Verify the Factorization: Is x^2+2x+1 = (x+2)(x-1)?

Use trinomial factoring to breakdown the given expression:

$x^2+2x+1$

Look for a pair of numbers whose product is the free term in the expression, and their sum is the coefficient of the first power term in the expression, meaning two numbers $m,\hspace{2pt}n$ that satisfy:

$m\cdot n=1\\ m+n=2\\$From the first requirement mentioned, namely - from the multiplication, note that the product of the numbers we're looking for needs to yield a positive result. Therefore we can conclude that both numbers have the same signs, according to the multiplication rules. The possible factors of 1 are 1 and -1. Fulfilling the second requirement mentioned, along with the fact that the signs of the numbers we're looking for are equal to each other lead us to the conclusion that the only possibility for the two numbers we're looking for is:

$\begin{cases} m=1\\ n=1\end{cases}$

Hence we'll factor the given expression to:

$x^2+2x+1 \\ \downarrow\\ (x+1)(x+1)$

The factorization suggested in the problem is incorrect.

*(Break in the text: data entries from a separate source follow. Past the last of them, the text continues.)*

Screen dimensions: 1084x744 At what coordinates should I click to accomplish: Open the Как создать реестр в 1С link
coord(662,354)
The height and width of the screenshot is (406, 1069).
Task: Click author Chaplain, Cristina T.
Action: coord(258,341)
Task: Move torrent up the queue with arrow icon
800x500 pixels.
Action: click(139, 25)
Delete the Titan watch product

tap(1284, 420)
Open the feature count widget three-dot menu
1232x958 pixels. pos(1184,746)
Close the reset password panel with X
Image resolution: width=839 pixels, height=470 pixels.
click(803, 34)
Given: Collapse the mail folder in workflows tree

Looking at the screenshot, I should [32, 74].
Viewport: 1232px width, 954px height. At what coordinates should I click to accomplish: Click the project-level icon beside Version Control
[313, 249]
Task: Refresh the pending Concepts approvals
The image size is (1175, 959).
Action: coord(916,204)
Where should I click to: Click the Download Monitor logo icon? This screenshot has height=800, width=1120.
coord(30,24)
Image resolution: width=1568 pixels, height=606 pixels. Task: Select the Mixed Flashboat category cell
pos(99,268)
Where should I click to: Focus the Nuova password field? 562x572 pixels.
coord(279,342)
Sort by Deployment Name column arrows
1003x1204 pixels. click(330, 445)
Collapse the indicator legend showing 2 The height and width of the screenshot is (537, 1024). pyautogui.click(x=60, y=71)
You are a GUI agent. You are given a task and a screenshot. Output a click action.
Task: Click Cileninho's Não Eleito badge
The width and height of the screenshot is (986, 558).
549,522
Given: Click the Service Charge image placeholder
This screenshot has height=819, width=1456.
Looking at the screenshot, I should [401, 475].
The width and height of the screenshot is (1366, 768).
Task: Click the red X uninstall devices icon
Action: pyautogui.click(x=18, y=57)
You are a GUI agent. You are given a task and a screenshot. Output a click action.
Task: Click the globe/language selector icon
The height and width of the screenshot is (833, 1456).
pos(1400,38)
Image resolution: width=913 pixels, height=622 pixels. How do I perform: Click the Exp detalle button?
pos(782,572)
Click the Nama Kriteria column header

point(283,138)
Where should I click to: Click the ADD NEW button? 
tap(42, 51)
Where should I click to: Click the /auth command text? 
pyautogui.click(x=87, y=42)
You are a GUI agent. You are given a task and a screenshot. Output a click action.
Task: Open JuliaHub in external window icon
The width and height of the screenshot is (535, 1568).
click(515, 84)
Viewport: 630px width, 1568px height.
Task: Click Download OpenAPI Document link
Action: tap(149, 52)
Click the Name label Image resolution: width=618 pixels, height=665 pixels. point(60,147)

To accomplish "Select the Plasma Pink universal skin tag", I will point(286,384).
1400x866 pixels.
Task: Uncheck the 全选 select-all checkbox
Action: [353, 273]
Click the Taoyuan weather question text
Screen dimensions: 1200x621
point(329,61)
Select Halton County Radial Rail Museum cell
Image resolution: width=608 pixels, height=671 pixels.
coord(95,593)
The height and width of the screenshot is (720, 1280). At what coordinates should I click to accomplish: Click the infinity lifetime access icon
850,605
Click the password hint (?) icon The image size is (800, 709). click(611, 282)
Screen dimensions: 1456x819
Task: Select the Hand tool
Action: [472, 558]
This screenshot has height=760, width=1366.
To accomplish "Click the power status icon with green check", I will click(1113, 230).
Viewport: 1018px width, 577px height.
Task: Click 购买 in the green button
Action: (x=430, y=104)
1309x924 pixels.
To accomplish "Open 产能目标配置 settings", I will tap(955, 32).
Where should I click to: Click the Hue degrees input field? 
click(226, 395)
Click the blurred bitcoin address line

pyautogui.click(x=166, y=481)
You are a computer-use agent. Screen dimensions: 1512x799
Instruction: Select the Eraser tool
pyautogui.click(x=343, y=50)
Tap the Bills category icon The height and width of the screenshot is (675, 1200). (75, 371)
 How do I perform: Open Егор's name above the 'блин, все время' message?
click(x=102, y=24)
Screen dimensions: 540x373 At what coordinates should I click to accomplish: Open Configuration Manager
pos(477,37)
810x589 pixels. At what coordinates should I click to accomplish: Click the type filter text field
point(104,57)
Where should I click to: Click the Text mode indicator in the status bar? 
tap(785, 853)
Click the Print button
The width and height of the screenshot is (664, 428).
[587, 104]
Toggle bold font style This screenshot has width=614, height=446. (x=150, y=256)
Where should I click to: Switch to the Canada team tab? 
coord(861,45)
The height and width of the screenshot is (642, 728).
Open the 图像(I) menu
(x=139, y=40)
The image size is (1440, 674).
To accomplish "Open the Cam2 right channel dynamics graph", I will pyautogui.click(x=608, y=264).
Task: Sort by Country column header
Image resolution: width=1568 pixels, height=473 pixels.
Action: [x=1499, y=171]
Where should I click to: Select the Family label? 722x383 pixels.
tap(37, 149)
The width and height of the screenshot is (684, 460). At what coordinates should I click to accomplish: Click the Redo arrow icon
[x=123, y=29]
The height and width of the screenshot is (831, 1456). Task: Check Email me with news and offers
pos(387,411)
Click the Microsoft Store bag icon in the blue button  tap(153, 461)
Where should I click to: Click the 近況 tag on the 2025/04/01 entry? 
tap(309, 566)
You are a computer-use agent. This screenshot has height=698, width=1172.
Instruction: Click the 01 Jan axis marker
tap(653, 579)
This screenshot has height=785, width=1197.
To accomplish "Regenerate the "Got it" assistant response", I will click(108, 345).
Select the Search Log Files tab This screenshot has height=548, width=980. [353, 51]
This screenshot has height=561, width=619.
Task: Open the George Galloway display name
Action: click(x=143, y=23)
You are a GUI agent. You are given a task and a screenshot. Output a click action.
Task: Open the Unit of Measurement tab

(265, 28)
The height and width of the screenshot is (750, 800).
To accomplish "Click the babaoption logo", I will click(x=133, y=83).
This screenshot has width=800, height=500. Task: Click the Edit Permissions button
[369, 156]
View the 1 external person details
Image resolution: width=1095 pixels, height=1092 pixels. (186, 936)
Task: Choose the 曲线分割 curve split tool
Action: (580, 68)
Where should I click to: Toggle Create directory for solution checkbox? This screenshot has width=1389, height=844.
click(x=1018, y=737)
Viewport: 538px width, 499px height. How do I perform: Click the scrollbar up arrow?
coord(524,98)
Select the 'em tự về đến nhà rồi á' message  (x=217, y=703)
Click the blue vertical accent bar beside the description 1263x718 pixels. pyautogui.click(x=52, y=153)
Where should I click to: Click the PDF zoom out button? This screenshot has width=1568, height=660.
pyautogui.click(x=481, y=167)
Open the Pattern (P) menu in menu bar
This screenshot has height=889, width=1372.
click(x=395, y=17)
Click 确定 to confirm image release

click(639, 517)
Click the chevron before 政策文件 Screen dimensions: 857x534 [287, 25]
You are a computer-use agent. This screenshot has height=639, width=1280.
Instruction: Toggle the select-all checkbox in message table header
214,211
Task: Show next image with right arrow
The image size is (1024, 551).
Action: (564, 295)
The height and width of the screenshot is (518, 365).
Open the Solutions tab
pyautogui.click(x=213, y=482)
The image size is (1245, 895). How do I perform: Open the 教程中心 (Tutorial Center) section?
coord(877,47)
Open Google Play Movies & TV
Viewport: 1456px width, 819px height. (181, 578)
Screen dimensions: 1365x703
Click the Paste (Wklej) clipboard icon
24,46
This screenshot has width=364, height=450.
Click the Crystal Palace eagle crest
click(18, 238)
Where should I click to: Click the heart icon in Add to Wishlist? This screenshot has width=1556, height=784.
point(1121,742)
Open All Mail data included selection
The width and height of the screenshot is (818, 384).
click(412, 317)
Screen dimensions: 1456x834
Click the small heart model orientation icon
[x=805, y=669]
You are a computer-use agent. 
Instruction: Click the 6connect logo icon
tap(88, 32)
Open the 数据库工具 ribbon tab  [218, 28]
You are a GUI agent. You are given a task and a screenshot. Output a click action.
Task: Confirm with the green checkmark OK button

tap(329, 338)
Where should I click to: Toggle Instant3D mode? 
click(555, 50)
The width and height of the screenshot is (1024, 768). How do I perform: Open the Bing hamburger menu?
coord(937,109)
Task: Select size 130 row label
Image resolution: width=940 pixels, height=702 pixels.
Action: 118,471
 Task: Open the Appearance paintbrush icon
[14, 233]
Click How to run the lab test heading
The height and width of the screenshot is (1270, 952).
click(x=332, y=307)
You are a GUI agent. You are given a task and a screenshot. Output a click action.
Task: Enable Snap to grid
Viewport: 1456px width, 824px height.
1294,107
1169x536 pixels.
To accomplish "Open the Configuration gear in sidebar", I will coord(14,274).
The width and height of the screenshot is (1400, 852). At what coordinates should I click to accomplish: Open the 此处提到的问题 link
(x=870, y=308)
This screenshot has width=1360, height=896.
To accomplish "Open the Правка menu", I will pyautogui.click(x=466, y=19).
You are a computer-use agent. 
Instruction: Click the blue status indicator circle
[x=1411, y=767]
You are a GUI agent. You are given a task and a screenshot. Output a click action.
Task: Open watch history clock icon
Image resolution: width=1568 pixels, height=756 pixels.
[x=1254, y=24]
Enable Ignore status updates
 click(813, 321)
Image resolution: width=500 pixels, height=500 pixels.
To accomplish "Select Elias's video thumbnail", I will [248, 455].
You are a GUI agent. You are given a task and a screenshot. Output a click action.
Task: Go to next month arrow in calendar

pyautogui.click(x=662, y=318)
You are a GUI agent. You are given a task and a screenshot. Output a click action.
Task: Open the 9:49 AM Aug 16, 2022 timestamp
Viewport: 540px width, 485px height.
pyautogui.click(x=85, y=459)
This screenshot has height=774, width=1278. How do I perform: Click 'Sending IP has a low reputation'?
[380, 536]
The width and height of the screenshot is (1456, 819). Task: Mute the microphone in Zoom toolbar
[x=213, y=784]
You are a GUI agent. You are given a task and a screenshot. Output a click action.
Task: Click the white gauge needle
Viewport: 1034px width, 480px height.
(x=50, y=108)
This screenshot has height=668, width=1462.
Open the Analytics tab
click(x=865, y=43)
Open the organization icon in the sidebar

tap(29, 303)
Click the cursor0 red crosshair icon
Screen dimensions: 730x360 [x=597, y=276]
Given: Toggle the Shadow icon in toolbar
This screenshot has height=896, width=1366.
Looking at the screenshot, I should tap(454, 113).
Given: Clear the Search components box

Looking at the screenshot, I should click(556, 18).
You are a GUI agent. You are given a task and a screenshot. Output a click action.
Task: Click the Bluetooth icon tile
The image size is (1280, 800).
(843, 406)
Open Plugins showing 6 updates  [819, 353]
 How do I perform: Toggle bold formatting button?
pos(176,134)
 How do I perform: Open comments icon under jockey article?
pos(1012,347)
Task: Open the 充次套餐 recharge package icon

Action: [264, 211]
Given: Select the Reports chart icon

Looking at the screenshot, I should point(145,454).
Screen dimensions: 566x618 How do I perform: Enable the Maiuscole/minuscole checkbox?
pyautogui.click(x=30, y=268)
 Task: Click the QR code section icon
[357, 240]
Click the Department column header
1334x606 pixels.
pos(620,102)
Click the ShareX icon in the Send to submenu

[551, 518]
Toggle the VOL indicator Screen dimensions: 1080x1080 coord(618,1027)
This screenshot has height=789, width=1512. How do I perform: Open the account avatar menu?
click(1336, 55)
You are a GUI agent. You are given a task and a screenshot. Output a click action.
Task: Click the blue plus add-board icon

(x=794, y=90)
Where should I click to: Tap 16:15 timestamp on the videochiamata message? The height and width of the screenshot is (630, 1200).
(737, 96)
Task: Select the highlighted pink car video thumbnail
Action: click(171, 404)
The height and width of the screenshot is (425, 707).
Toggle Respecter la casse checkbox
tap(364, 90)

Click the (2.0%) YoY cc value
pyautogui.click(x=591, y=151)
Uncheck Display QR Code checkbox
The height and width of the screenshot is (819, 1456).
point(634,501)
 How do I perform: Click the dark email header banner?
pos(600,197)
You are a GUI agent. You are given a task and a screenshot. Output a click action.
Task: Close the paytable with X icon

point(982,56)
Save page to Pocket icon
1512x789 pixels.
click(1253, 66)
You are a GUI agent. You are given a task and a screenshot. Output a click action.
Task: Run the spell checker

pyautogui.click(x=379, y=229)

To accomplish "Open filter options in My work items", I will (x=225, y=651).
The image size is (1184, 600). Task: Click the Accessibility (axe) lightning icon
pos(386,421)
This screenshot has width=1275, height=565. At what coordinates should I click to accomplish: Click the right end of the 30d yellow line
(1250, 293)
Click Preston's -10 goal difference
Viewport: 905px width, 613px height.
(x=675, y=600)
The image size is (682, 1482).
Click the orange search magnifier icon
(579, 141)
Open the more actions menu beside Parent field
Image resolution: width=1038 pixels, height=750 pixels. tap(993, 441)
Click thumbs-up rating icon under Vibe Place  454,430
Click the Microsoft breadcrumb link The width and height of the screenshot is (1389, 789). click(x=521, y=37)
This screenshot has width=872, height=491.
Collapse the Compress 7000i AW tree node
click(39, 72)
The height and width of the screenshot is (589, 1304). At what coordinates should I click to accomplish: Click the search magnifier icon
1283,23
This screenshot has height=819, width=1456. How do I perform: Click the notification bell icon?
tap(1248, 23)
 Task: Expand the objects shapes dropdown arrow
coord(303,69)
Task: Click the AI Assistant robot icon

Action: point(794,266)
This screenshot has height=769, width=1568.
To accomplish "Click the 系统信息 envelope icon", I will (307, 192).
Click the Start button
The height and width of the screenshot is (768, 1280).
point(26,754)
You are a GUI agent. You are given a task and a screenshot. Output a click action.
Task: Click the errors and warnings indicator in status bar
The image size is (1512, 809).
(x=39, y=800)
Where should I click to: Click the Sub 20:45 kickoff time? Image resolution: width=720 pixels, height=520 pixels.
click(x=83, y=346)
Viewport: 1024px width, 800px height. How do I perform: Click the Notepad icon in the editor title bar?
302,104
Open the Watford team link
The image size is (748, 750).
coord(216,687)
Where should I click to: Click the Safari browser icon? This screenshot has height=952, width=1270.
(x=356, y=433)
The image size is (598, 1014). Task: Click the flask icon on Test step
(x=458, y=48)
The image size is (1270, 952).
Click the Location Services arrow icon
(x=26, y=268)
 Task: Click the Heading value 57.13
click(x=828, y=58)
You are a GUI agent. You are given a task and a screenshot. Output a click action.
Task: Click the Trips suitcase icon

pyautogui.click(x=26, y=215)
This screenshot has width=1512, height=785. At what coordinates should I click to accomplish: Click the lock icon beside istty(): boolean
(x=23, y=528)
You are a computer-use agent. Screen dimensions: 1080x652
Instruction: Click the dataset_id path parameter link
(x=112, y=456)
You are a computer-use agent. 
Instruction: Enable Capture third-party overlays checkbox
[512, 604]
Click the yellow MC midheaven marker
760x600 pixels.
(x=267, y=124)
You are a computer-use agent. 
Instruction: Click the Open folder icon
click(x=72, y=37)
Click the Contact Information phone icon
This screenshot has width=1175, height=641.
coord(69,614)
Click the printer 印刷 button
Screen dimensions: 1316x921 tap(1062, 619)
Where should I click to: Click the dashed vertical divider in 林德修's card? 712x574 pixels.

Therefore - the correct answer is answer B.

Note:

The given question could also be solved by expanding the parentheses in the suggested expression:

$(x+2)(x-1)$ (using the expanded distributive property), and checking if we indeed obtain the given expression:

$x^2+2x+1$, However it is of course preferable to try to factor the given expression - for practice purposes.